▶ [WHAT IS NEEDED] Go through the data underneath and report how many lines hold the string "apps", giving only the number.

▶ [SOURCE DATA]
BEGIN
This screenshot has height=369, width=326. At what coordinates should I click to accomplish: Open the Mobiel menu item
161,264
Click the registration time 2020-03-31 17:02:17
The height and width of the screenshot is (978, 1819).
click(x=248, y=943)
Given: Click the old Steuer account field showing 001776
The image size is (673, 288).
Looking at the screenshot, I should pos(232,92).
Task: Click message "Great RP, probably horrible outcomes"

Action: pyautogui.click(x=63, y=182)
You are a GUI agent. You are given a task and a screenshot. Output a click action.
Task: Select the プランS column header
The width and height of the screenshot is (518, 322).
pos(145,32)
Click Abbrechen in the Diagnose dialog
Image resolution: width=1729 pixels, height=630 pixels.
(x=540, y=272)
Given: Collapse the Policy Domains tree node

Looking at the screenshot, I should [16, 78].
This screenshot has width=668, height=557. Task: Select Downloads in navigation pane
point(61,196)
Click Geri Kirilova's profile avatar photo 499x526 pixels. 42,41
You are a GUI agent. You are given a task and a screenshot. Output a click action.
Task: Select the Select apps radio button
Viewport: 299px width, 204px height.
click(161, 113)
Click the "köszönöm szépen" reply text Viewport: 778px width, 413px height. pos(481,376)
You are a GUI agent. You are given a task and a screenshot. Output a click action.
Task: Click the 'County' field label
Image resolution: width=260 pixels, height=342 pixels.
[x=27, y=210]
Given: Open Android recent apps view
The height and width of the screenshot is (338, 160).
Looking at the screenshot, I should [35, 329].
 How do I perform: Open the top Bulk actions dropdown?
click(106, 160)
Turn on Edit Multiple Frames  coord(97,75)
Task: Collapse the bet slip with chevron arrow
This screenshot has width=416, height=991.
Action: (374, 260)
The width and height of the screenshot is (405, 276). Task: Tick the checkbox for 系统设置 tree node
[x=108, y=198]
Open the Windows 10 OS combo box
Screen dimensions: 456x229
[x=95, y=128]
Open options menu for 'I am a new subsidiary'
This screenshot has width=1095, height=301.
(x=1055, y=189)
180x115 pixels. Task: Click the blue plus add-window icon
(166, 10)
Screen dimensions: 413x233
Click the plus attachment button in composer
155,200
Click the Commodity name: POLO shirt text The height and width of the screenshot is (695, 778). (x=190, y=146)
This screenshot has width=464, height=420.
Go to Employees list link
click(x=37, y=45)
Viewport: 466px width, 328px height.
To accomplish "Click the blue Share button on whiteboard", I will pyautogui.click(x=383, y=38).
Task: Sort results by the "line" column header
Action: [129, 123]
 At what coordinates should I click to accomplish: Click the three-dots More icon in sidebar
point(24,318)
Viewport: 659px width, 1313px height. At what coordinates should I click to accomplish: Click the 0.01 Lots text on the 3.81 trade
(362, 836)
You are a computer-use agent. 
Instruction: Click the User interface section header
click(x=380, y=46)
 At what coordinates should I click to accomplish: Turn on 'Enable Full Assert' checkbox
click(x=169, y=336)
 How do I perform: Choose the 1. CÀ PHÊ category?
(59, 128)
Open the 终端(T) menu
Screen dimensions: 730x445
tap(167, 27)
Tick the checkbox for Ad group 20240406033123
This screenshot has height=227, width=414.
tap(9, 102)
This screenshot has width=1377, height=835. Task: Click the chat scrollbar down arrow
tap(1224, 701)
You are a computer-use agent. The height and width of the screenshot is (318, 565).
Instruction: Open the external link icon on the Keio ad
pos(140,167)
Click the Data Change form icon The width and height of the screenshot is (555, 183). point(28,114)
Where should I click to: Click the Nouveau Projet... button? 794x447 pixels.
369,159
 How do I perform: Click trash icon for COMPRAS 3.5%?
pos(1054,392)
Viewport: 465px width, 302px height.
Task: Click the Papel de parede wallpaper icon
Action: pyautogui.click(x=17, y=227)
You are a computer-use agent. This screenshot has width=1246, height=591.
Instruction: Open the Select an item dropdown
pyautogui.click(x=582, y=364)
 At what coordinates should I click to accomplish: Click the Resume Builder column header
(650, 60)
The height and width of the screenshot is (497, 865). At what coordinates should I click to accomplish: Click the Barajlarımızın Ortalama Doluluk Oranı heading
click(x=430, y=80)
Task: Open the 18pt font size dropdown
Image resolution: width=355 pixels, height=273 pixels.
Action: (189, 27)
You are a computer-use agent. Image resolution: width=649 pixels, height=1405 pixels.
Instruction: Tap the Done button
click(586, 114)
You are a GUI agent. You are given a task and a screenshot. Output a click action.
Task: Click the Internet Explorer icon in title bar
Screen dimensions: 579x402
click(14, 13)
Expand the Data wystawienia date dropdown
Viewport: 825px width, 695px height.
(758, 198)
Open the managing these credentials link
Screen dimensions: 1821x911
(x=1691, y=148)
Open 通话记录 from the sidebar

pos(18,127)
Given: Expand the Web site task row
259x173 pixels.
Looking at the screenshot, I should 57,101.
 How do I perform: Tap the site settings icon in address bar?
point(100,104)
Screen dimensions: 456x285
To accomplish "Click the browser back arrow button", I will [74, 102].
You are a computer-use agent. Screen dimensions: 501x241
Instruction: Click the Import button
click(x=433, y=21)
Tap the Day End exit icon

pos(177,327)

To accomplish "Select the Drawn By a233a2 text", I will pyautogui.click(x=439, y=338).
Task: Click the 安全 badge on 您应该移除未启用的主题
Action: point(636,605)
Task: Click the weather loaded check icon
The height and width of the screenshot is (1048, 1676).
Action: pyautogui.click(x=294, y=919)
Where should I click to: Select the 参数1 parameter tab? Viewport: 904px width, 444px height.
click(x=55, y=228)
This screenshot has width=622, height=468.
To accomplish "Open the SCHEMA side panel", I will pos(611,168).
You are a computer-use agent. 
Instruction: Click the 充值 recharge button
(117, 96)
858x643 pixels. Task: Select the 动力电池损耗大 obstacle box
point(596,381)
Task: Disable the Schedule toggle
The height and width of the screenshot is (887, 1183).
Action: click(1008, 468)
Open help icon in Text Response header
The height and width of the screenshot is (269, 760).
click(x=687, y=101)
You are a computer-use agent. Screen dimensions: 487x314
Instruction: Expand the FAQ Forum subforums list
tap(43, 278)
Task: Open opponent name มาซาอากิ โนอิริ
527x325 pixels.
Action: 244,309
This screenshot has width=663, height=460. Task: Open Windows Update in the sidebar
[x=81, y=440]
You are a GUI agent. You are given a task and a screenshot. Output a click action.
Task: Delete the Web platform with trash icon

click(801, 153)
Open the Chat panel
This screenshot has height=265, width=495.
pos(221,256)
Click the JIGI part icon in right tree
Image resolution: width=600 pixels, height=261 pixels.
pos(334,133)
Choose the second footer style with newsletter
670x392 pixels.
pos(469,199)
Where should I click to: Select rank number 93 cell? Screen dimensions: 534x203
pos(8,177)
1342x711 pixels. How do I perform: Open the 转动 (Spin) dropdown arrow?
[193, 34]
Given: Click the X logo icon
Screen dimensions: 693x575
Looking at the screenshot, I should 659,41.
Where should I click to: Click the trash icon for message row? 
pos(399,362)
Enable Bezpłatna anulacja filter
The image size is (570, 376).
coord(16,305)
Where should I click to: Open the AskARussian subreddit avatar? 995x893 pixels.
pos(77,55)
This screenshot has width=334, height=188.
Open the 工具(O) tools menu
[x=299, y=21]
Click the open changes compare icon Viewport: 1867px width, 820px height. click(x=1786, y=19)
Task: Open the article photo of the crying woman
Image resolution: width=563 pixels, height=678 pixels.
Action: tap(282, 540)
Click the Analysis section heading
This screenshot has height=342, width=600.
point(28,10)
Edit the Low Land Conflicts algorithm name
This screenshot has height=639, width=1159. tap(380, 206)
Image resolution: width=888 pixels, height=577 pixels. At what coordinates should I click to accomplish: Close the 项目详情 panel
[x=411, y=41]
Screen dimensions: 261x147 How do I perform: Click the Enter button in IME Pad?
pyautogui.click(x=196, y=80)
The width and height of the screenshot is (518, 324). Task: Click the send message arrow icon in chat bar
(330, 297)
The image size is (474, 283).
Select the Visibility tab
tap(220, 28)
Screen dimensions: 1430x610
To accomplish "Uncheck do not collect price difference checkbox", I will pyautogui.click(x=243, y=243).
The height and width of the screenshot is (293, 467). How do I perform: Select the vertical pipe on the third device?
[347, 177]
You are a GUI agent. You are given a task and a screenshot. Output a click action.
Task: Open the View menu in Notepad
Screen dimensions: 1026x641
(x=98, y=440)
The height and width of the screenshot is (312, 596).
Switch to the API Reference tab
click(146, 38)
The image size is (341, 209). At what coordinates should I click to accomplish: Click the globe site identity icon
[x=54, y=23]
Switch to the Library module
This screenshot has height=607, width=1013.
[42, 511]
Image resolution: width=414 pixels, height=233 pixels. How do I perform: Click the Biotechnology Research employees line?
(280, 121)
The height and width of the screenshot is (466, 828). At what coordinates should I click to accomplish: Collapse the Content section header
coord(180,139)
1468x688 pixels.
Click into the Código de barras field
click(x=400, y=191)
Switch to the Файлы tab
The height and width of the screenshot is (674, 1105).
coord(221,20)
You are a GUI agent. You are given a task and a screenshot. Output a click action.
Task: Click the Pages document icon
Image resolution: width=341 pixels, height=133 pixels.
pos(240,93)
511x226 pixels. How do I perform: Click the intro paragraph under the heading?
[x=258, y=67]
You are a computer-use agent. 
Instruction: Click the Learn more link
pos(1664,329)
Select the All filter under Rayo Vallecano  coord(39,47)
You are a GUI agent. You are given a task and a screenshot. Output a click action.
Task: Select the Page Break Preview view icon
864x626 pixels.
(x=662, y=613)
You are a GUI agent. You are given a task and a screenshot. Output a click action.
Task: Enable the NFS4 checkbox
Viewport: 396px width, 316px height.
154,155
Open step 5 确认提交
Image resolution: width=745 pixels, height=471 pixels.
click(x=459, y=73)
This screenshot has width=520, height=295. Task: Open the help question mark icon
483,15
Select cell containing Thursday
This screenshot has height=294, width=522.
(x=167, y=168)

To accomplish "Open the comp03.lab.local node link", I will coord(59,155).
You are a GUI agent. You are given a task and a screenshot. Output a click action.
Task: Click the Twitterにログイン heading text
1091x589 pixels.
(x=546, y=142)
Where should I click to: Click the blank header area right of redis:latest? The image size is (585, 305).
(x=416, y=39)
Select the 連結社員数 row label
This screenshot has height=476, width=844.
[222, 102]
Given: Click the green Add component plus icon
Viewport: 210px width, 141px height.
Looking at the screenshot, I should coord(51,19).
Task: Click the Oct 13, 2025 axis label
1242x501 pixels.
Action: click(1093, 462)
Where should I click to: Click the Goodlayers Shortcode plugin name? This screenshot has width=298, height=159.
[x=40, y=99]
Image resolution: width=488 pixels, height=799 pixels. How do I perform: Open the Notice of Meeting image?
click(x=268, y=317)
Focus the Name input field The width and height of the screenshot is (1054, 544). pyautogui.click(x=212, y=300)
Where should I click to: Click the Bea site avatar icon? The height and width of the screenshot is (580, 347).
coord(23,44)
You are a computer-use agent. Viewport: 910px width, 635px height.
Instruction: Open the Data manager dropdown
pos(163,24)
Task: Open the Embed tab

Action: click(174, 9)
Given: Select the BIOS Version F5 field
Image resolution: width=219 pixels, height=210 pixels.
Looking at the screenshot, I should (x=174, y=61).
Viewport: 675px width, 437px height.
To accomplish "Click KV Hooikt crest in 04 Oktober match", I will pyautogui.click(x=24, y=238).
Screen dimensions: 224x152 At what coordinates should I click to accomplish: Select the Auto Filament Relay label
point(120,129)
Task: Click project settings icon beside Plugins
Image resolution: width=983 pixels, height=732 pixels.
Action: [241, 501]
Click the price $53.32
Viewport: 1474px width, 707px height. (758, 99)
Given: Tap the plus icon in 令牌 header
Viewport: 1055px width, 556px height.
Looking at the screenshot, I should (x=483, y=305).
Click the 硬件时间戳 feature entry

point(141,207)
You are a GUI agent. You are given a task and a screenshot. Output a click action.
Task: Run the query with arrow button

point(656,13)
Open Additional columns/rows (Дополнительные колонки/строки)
END
▶ [WRITTEN ANSWER] 2